『雪の鳥は春の咲く夢を見ていた』Ⅳ

 「クリスティアヌス皇子が好きなの?」


 純真から冷ややかに告げられた質問に、久遠は世界が凍りついたような悪寒に襲われた。

 久遠の尋常ではない反応から図星だと察した純真は、「ふうん、やっぱり、そうなんだ」と怜悧な眼差しを細めた。

 一方久遠は、これ以上隠し通すのも難しくなった状況、明らかに温度を下げた純真の空気と眼差しに戦慄が止まらない。

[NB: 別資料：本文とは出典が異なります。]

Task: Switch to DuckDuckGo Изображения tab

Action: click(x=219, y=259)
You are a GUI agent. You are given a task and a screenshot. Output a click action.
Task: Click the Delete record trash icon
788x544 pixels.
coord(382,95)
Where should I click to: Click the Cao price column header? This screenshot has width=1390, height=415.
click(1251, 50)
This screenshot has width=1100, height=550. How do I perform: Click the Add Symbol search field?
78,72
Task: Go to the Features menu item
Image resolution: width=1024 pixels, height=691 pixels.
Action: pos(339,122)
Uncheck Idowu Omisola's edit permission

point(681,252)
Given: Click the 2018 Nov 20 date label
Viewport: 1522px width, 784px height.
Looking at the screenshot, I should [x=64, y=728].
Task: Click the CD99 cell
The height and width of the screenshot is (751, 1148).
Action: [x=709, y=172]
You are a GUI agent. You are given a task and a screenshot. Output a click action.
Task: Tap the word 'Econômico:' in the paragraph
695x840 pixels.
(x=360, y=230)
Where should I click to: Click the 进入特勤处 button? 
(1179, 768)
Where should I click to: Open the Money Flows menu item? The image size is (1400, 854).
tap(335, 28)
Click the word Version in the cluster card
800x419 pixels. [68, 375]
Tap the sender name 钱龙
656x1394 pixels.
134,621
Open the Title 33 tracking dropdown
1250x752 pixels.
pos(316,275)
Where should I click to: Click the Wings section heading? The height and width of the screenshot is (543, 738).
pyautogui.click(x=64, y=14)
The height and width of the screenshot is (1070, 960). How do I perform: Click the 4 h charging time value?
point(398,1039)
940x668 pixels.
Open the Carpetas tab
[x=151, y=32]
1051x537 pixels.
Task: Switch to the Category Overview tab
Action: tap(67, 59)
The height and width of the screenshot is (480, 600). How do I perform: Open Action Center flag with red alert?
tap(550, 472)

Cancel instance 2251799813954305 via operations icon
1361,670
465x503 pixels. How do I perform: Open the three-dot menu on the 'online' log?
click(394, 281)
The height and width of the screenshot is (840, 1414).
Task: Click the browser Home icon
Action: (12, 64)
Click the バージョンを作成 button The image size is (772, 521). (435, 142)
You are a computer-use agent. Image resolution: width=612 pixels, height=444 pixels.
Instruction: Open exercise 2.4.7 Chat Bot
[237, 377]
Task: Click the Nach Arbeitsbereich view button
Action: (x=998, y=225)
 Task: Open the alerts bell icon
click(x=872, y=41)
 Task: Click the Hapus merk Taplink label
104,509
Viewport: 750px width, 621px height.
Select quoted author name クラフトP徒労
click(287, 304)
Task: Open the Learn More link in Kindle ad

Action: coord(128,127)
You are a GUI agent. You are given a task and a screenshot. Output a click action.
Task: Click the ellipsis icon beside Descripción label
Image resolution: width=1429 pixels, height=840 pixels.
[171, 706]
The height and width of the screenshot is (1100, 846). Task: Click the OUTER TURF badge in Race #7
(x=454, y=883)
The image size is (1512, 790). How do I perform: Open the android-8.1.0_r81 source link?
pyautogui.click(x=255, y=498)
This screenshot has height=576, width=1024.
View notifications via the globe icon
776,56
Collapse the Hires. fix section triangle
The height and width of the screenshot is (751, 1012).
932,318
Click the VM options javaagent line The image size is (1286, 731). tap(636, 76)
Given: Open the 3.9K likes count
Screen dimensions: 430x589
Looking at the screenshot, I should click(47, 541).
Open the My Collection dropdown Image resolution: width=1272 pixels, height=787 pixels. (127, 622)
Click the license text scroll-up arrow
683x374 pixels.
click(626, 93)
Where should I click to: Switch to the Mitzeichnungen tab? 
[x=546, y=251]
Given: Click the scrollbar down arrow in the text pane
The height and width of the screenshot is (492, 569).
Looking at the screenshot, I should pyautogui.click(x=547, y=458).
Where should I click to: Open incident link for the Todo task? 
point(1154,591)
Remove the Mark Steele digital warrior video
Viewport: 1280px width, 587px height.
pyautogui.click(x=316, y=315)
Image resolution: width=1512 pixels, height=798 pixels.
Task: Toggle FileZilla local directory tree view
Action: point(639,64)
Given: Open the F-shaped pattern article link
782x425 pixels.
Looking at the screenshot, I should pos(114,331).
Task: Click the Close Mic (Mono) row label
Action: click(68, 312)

 「そんなに怖がる事はないよ。察するに、僕と同じでカミコク? 遊戯の時から、クリス皇子を知っていて好きだったわけでしょ?」

 「概ね正解です……うう……っ」

 「今も好きなの? 随分仲良くなっていたみたいだけど」

 「ううっ」

 「久遠とはとは良き友達になっただとか、いつか自国を観光案内したいだとか、約束を交わしたとか」

 「あううっ」


 恐らく宿泊所への送迎の道中で、クリスと色々言葉を交わしたのだろう。

 友人となったクリスとの会話のやり取りや、そこで交わされた小さな約束にまで言及された久遠は返答に詰まる。

 異様な静けさ満ちた眼差しからは、今の純真の感情が見え辛く、かえって恐ろしかった。

 伴侶に他の人との浮気がバレてしまった人間の気持ちが、少しだけ分かった――否、待って!


 「あのね、純真君にはちゃんと伝えておきたいことがあるの。私ね……」

 「久遠は僕のお嫁さんになるんだから、浮気は許さないよ?」

 「なっ! ま、待って!」


 何だかんだ雰囲気に流されそうになるのだけは止めたい。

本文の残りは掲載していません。